USRP2 eth_buffer


#1

Hi,

I have been trying to get 25 MHz to disk with USRP2. I am using the
C++ interface and a five disk software raid 0 that can do about 150
MB/s. I can easily run at 25 MHz with a simple nop_handler that only
checks for underruns and timestamps continuity, but when I write to
disk, I can barely do 10 MHz for longer than 30 s without overruns. I
have tried just about every filesystem with the same result every
time.

The reason seems to be lack of buffering. I have gone with the easiest
path of increasing the eth_buffer from approximately 25 MB to 500 MB.
I know people will flame me for using this much kernel memory, but it
seems to work fairly reliably (I have been saving 25 MHz to a five
disk software raid already for an hour without problems).

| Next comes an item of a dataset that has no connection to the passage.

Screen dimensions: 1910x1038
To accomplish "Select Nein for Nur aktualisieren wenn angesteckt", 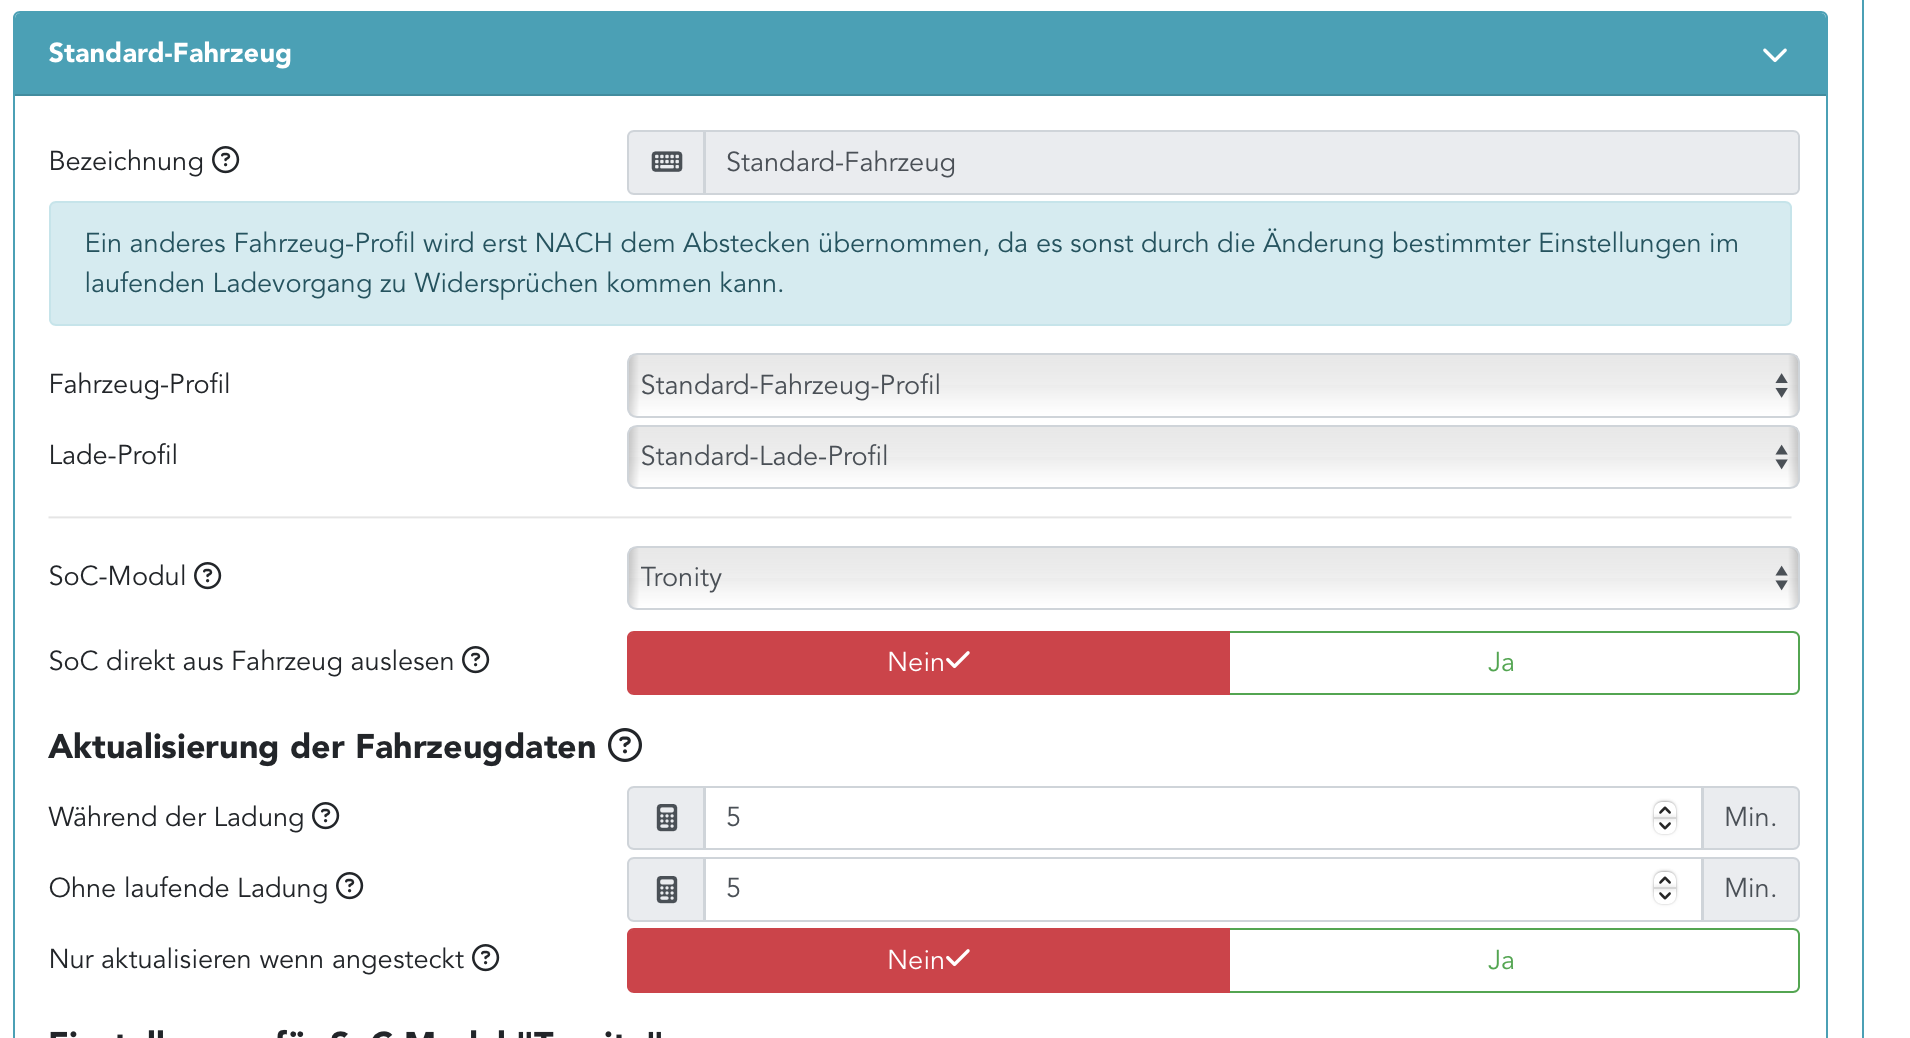I will (927, 960).
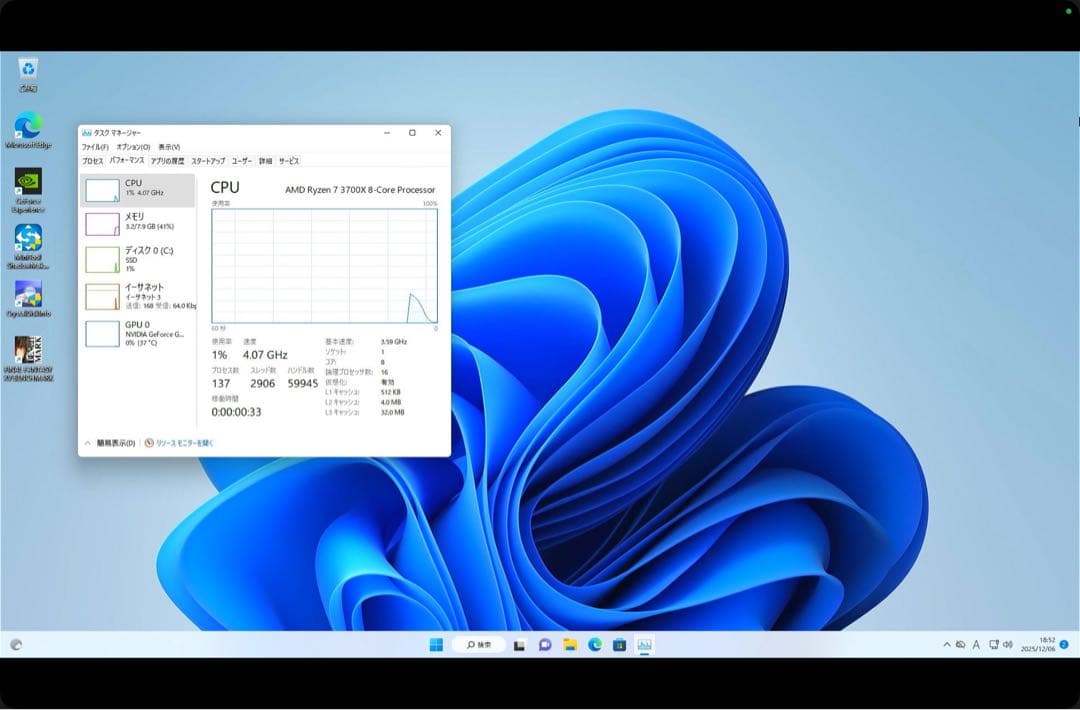Select the イーサネット network graph
This screenshot has width=1080, height=710.
click(x=137, y=296)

I think there should be a user configurable option similar to
fusb_blocksize and fusb_nblocks with usrp1, which defines the
eth_buffer size. I am willing write a patch if somebody is interested,
but I don’t fully understand why there is a MAX_SLAB_SIZE in
eth_buffer.cc:

// Calculate number of blocks
req.tp_block_nr = std::min((int)(MAX_SLAB_SIZE/sizeof(void*)),
(int)(d_buflen/req.tp_block_size));

Why is there a (int)(MAX_SLAB_SIZE/sizeof(void*)) limit?

juha


#2

On Wed, Apr 22, 2009 at 1:48 PM, Juha V. removed_email_address@domain.invalid
wrote:

I have been trying to get 25 MHz to disk with USRP2. I am using the
C++ interface and a five disk software raid 0 that can do about 150
MB/s. I can easily run at 25 MHz with a simple nop_handler that only
checks for underruns and timestamps continuity, but when I write to
disk, I can barely do 10 MHz for longer than 30 s without overruns. I
have tried just about every filesystem with the same result every
time.

Try setting your application to run using real-time scheduling
priority. This is done in C++ via a call to:

gr_enable_realtime_scheduling()

or from Python:

gr.enable_realtime_scheduling()

Check the return value to ensure that it worked, it should ==
gruel::RT_OK from C++ or in python gr.RT_OK.

You must have permission to do this, either by virtue of running as
root, or by allowing your user/group to do so by adding a line to
/etc/security/limits.conf:

@usrp - rtprio 50

Then add your username to the ‘usrp’ group (which needs to be created
if it doesn’t already exist.)

Why is there a (int)(MAX_SLAB_SIZE/sizeof(void*)) limit?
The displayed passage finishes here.